Nelle scorse ore proprio Stoke Space ha annunciato di aver ricevuto nuovi finanziamenti del valore complessivo di 1 miliardo di dollari permettendo così la finalizzazione di Nova Pathfinder e la sua "evoluzione naturale" Nova Block 2. Quest'ultimo è un vettore completamente riutilizzabile di classe Falcon 9 che promette di aumentare il carico utile rispetto a Pathfinder.

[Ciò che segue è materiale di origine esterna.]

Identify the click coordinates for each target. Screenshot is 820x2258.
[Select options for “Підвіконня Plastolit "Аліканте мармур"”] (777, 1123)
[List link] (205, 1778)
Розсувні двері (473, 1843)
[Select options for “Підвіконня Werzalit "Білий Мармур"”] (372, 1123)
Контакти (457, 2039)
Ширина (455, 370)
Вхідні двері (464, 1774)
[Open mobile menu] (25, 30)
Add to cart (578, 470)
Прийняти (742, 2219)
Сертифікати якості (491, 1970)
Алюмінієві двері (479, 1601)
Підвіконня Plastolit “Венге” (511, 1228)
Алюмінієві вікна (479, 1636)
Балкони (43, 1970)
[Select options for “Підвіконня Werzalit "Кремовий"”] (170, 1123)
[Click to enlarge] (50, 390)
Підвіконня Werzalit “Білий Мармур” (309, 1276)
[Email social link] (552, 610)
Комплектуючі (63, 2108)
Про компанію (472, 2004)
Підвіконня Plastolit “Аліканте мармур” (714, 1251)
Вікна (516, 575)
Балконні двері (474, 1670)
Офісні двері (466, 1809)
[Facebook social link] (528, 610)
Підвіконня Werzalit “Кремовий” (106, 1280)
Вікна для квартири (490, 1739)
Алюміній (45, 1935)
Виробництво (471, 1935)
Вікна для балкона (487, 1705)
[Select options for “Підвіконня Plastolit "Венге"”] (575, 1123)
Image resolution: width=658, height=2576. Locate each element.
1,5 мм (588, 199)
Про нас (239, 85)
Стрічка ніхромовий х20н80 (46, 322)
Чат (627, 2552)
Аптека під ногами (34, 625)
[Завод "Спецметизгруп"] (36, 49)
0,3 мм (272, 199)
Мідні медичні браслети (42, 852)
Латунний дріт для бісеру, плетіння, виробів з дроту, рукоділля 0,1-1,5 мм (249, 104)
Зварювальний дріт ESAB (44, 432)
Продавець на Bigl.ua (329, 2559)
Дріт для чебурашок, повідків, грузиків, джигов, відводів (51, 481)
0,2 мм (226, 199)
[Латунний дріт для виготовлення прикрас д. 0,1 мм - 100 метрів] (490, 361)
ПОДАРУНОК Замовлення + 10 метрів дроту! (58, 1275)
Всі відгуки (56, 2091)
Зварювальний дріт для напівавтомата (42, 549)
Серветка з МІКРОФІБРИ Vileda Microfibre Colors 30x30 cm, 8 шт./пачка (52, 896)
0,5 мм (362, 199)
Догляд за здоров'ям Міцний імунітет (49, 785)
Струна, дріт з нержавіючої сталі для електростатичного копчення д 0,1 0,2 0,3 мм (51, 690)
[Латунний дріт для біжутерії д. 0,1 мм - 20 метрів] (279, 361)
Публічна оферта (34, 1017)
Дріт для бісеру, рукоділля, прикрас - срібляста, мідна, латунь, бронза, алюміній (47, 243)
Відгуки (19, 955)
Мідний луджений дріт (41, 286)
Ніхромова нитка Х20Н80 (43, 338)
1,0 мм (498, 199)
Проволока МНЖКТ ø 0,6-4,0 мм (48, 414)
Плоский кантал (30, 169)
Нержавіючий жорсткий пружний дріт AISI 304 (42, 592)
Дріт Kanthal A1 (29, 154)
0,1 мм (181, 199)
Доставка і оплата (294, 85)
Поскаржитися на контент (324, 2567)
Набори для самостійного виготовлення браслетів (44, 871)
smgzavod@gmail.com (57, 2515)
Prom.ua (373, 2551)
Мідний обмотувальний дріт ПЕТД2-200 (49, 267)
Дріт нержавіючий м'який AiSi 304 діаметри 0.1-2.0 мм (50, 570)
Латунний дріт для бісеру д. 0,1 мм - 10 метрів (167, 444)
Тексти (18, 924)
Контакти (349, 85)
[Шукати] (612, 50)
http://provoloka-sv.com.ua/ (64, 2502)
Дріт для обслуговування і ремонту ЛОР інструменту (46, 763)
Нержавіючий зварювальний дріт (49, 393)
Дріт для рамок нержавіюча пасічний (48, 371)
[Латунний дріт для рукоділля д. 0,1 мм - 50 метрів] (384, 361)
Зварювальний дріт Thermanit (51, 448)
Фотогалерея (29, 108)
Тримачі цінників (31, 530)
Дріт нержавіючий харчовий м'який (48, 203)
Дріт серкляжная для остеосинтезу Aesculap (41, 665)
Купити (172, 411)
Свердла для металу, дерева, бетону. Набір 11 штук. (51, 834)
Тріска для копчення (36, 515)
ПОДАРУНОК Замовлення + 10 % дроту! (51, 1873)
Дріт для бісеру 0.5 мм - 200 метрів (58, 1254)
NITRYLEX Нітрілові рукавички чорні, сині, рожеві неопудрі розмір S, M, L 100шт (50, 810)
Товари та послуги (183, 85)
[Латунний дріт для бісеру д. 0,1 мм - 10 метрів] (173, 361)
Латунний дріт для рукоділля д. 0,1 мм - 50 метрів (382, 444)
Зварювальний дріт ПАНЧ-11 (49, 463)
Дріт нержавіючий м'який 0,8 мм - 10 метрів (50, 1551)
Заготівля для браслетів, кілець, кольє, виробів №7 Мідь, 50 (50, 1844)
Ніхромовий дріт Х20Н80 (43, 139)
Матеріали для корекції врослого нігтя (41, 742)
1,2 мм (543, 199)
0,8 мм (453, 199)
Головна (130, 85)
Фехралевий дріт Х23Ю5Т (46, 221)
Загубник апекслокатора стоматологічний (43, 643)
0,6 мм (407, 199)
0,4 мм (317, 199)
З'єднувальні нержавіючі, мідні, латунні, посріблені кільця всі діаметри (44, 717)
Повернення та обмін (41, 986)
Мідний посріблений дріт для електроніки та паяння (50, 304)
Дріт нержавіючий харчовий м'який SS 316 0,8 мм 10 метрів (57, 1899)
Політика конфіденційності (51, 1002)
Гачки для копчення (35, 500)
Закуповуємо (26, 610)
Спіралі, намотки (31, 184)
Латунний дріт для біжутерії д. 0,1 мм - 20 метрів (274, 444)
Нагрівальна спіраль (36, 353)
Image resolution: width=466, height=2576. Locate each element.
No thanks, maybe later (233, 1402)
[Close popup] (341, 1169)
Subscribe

Secondo quanto riportato da Stoke Space, Nova Pathfinder è nelle fasi integrazione e qualificazione con un lancio inaugurale previsto per la prima parte del 2027. Per quanto Pathfinder sia un prodotto di piccole dimensioni, l'idea della società è quella di accumulare esperienza operativa e lanciare carichi utili di clienti. Le prestazioni di Nova Pathfinder indicano una capacità di portare fino a 1,5 tonnellate in LEO. Lo stadio inferiore utilizza 7 propulsori Zenith FFSC che utilizzano metano e ossigeno liquidi con un impulso specifico di 345". Il secondo stadio ha 1 motore Andromeda che utilizzano idrogeno e ossigeno liquidi e con un impulso specifico di 400". Per il secondo stadio, il sistema di protezione termica prevede delle camere di spinta dei propulsori disposte lungo i bordi esterni mentre la parte centrale in metallo utilizza l'idrogeno liquido per raffreddare attivamente l'hardware.